Elas são mais viáveis porque existe um desejo de reforma entre intelectuais islâmicos. Um diálogo
entre Dariush Shayegan, filósofo
iraniano, e Tariq Ramadan, teólogo muçulmano, no "Nouvel Observateur", me deu mais coragem.
Faziam as mesmas perguntas
que eu. E, claro, com conhecimento de sua cultura, respondiam
com muito mais segurança. Perguntavam, por exemplo, algo que
sempre me intrigou: por que o
confucionismo e o budismo tiveram mais flexibilidade ao se
adaptar aos tempos modernos?
Através de seu iluminado debate, fico sabendo que o islã teve
poetas e filósofos e que foi sendo
progressivamente dominado ou
pelos encarregados de fazer cumprir seus preceitos ou pelos que o
sequestraram para fins políticos,
fazendo dele uma ideologia revolucionária, confundindo messianismo com a história.
Malek Chabel, autor de "O Imaginário Árabe-Muçulmano", vai
mais longe: "Os muçulmanos de
hoje não têm aptidão para a autocrítica. Como a teriam, depois
de tudo o que passou: o califado,
queda do império, colonização,
que os privaram de uma função
intelectual que nasce das entranhas da liberdade? O islã precisa
de um aggiornamento".
Os reformistas conquistarão
uma grande vitória se conseguirem quebrar a tese da construção
de um Estado islâmico submetido
a uma visão repressiva da sharia,
o conjunto de preceitos do islã.

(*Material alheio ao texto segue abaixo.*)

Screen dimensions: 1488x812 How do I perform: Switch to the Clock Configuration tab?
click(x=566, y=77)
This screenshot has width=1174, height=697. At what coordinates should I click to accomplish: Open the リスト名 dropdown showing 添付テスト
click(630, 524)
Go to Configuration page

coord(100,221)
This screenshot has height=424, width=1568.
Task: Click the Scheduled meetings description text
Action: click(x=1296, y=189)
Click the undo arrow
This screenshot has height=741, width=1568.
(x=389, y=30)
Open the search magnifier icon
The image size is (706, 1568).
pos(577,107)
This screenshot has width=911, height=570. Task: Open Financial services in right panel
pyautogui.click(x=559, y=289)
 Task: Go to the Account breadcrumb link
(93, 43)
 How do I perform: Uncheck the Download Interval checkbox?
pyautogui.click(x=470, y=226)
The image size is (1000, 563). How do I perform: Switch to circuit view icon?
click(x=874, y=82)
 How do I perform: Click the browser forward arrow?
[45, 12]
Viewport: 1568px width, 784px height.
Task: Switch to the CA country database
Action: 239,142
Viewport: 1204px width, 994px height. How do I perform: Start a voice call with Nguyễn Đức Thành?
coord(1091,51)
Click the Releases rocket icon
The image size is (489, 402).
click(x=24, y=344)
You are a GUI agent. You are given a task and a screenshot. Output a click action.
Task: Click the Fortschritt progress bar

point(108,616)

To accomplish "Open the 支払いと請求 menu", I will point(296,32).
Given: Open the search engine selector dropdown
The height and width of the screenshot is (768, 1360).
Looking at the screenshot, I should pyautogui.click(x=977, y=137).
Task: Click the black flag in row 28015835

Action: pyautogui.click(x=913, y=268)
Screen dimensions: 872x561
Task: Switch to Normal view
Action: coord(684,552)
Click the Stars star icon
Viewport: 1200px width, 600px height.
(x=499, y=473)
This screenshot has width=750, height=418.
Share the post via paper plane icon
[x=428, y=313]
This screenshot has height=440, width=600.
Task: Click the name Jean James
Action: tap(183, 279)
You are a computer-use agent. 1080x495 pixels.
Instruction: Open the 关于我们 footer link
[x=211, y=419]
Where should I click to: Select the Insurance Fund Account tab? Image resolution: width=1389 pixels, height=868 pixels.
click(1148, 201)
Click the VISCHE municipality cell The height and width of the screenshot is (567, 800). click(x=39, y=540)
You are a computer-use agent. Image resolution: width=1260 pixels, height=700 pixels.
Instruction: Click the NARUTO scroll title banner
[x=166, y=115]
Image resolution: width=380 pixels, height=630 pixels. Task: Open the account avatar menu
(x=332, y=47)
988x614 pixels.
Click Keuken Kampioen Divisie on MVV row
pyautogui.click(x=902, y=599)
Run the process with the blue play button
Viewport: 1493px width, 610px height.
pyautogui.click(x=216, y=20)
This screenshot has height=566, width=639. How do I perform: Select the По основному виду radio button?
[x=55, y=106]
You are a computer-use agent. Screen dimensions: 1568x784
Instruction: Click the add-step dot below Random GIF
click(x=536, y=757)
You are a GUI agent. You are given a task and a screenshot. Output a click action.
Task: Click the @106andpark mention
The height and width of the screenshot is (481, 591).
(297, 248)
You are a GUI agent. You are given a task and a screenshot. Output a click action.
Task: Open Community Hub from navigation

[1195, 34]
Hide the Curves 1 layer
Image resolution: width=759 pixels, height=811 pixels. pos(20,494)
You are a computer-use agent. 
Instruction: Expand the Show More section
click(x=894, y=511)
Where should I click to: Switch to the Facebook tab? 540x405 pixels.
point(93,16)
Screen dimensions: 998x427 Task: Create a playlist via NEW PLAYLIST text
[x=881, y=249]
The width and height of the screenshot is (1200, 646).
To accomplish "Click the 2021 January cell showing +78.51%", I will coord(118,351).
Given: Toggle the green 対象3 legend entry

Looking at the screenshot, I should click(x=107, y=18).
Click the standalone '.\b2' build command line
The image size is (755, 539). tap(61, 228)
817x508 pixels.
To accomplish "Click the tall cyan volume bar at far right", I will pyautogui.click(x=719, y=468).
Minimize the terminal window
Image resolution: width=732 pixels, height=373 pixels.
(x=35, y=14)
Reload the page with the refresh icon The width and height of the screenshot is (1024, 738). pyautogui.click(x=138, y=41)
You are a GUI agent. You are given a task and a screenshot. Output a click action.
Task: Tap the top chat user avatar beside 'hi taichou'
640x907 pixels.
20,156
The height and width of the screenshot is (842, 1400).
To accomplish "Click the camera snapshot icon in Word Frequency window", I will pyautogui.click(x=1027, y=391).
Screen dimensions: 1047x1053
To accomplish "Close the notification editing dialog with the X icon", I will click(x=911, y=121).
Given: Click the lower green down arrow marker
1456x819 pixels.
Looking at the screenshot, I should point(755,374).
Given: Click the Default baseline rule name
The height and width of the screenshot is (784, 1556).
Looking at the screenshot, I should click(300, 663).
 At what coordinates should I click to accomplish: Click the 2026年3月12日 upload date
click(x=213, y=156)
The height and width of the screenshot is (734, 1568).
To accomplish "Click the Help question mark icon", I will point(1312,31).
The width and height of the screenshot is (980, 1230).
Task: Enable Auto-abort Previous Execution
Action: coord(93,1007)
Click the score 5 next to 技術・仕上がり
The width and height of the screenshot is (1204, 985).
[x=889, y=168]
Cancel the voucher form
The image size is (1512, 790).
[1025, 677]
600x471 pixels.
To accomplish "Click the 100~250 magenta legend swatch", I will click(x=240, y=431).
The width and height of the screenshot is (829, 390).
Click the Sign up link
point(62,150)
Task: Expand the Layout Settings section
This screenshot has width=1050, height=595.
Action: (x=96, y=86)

Fico sabendo por Tariq Ramadan
que um partido chamado Partido
da Liberdade, que tem base em
Londres, afirma: um dia a bandeira do islã vai tremular no 10
Downing Street, o endereço oficial do premiê britânico.
A sustentação dessa tese conservadora é que um muçulmano
não seria um fiel se o Estado onde
vive não respeita as regras do islã.
Isso só será resolvido entre os próprios muçulmanos, o que não me
impede de torcer pelos que querem um Estado secular, baseado
numa constituição negociada.
Pelo que li do debate -um
pouco diferente de Said, que apresenta os terroristas islâmicos como algo excepcional como Jim Jones, por exemplo-, os dois intelectuais consideram que pertencem ao islã e que fazem parte de
uma corrente real dentre as muitas que coexistem nesse mundo,
que nos convida a entendê-lo.
Com minha experiência em lugares onde um texto tem diferentes interpretações, como a esquerda marxista, tinha a princípio a
sensação de que alguns erros nada tinham a ver com o texto. Com
o tempo comecei a me perguntar
se um texto que inspirava alguns
erros, e não outros, não deveria
ser revisitado para uma crítica.
No caso do islã, o apego a um
texto ancestral e a tentativa de
aplicá-lo ao presente, sem considerar a sua base de violência, cria
um abismo trágico. Dariush Shayegan diz: "O que vemos hoje é a
ressurgência de fortes estruturas
do sagrado. Que são as estruturas
da violência, pois o sagrado é violento. E essa violência existe no
Alcorão. Essa grande cultura que
se formou ao longo de 1.400 anos
buscou sublimar essa violência
que estava na origem da religião
para se tornar uma cultura do
amor: é o que se encontra em nossos místicos, de certa forma muito
próximos aos místicos cristãos".
Esse período dourado foi curto.
Transformado em instrumento
de combate, ele tende à sacralização da sharia, que se ocupa da vida privada das pessoas -como se
vestir, como comer. Enfim, para
os próprios intelectuais islâmicos,
uma visão esclerosada do islã.
Apesar desse ligeiro desvio, volto à visão de Edward Said de que
navegamos no imenso mar da
história e nossos destinos são
mais entrelaçados do que parecem. O Ocidente desempenhou
um grande papel fortalecendo ditaduras e setores totalitários do
Irã, às vezes para resistir a líderes
seculares nacionalistas ou socialistas. Há pelo menos algum cimento ocidental nessa enorme superfície petrificada.
Nadia Yacine, do grupo Justiça
e Espiritualidade, que se diz moderada, embora o "Observateur"
a classifique de radical, desafia:
"A única saída para essa crise estrutural que abala o mundo é deixar que os muçulmanos possam
se exprimir e se mover com liberdade. Equilíbrios construtivos e
benéficos podem emergir rapidamente. A reeleição de [Mohammad" Khatami no Irã é uma prova de que o islã pode achar logo o
caminho da modernidade".
Esse é o desafio histórico da cultura islâmica. Para ajudá-los, não
podemos esquecer em nós mesmos o instrumento que nos ajudou: a autocrítica.